In 1893, one of the largest produce sellers in New York City pursued a tax loophole to the highest court in the land: since John Nix’s tomatoes had been imported from the West Indies as vegetables–and had thus been subjected to Chester A. Arthur’s wildly unpopular vegetable tariffs–he sued the city’s tax collector to declare that tomatoes were fruits.
All the evidence came from dictionary definitions. Nix’s lawyers submitted six entries, three of the word “fruit” and three of “vegetable,” to argue that (in botanical terms) tomatoes are clearly fruits. But the defense submitted the Webster’s dictionary definition of “pea,” “egg plant,” “cucumber,” “squash,” and “pepper,” demonstrating that while they were all technically “fruits” in botanical terms, like tomatoes, they were commonly understood to be vegetables. This argument won the day and the court unanimously sided with the New York City tax collector. Even though “dictionaries define the word ‘fruit’ as the seed of plaints, or that part of plaints which contains the seed,” and they are the fruit of a vine, “just as are cucumbers, squashes, beans, and peas,” Justice Horace Gray ruled that tomatoes are “like potatoes, carrots, parsnips, turnips, beets, cauliflower, cabbage, celery, and lettuce, usually served at dinner in, with, or after the soup, fish, or meats which constitute the principal part of the repast.” They are not, he pronounced, served “like fruits generally, as dessert.”

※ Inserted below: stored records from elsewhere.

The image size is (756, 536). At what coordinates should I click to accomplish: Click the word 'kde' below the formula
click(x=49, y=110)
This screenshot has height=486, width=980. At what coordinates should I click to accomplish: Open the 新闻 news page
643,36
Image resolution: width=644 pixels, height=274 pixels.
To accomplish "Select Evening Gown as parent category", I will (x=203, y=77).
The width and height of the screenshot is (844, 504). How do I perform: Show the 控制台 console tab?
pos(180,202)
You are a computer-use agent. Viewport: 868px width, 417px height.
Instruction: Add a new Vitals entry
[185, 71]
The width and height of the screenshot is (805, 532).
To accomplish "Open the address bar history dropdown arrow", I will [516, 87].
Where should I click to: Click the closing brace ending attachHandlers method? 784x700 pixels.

In this way, Gray and his fellow jurists sealed the tomato’s identity crisis into law. The legal definition would be what common speech suggested, even if biology indicated the opposite. Nix’s tomatoes would be called “vegetables” because that’s what everyone called them.

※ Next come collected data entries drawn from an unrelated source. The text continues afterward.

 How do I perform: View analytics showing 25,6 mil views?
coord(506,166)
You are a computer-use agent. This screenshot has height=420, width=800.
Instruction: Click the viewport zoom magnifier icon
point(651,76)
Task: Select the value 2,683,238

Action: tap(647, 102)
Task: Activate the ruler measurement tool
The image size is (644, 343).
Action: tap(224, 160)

In a “descriptivist” approach to linguistics, words mean what we intend them to mean; whatever native and fluent English speakers usually say is what it is “correct” to say. If you call a thing a thing, that’s what it is: vegetables are the things we call “vegetables.” As long as it communicates systemically, language is fluid, self-regulating, and tautological, and there would be no sense in arguing that tomatoes are really fruits just because they are developed from the ovary of a flowering plant. That would be a prescriptivist approach, deriving a definition from some ostensibly correct, authorized form of the language. Dialects of a language only have to follow their own rules to be correct, as the descriptivist would retort; if everybody in a dialect breaks a rule, then the rule is bad and has to go.
In 1893, the “descriptivists” won out. But what of today?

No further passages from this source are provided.